Setting IntegralityFocus=1 leads to (very) suboptimal solution when "manually" implementing SOS1

回答済み

コメント

5件のコメント

  • Riley Clement
    • Gurobi Staff

    Hi Pieter,

    The instance/settings where the optimal objective value is -9998 looks buggy.  I'll open up a ticket so I can liaise with our dev team.  You'll receive an email regarding this shortly.

    Some other comments:

    * Do you intend to have two variables, StartUp and StartUP?  Or is there a typo?
    * R3 is implied by R6
    * I haven't thought too deeply about R4 and R5, but the slack variable seems unusual.  This means there are also 7 orders of magnitude between the smallest coefficient and the largest coefficient in this constraint, and this is opening the door to numerical issues.
    * For a simple translation of SOS1(x_1, x_2, …, x_n) you can introduce binaries y_1, …, y_n, with \sum_i^n y_i = 1 and for each i: x_i ≤ x^{UB}_i y_i, x ≥ x^{LB}_i y_i, where x^{UB} and x^{LB} are upper and lower bounds
    * For other possible SOS translations see this paper by Yıldız and Vielma: https://juan-pablo-vielma.github.io/publications/Incremental-and-Encoding-Formulations.pdf
    * If you are interested in tight formulations for models with startup variables then see (Proposition 12.4) pg 378 of Pochet, Yves, and Laurence A. Wolsey. Production planning by mixed integer programming. If you don't have access to this you can find a similar result (with shutdown variables also) in Section 6.2 of my PhD thesis

    - Riley

     

    0
  • Pieter Bots
    • Conversationalist
    • First Question

    Hi Riley,

    Thanks for your quick response and for your comments. In a way, I'm glad that you agree that it looks like a bug, rather than a modelling mistake.

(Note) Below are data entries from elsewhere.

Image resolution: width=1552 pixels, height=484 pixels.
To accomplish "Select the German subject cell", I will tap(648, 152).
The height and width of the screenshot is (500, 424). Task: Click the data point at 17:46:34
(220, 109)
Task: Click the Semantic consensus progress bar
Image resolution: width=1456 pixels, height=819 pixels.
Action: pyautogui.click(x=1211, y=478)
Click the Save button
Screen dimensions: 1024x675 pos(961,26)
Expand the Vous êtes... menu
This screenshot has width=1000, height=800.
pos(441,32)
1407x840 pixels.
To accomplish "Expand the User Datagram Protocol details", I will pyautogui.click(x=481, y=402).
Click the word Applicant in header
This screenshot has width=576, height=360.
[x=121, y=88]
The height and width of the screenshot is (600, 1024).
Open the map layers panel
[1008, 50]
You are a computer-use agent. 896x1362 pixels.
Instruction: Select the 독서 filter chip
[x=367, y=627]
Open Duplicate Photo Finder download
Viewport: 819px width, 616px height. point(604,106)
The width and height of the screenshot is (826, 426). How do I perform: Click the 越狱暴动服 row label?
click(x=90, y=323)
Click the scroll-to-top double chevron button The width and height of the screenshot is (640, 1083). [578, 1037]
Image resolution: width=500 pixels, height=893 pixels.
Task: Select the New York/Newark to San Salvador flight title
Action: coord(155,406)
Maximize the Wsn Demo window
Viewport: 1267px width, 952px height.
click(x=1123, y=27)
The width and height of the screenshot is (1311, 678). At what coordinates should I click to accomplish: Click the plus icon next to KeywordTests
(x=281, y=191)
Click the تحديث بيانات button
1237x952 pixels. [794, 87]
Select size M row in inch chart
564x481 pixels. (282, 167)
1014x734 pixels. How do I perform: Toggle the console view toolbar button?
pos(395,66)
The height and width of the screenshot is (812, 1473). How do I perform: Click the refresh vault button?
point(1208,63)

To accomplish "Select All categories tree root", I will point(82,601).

    In reply to your first two comments: indeed a typo (just one variable: StartUp), and indeed R6 implies R3, so it is redundant.

    The rest pertains to the core of what I try to do. To me, it appears that R3 and R4 are essential to make the solver faithfully reflect the “status” of X: is X < 0 (only then I want NEG=1), is X > 0 (only then I want POS > 0) or is X = 0 (only then I want ZERO=1). My minimum working example achieves this behavior with help of the SOS1 constraint and R3 and R4, which basically are “tricks” to prevent “fake” POS=1 or NEG=1. You're right about the looming numerical problems, but when I test this method for problems with 10 thousand variables (of which about ⅓ binary) I get no warnings for numerical issues on any of the solvers I test with.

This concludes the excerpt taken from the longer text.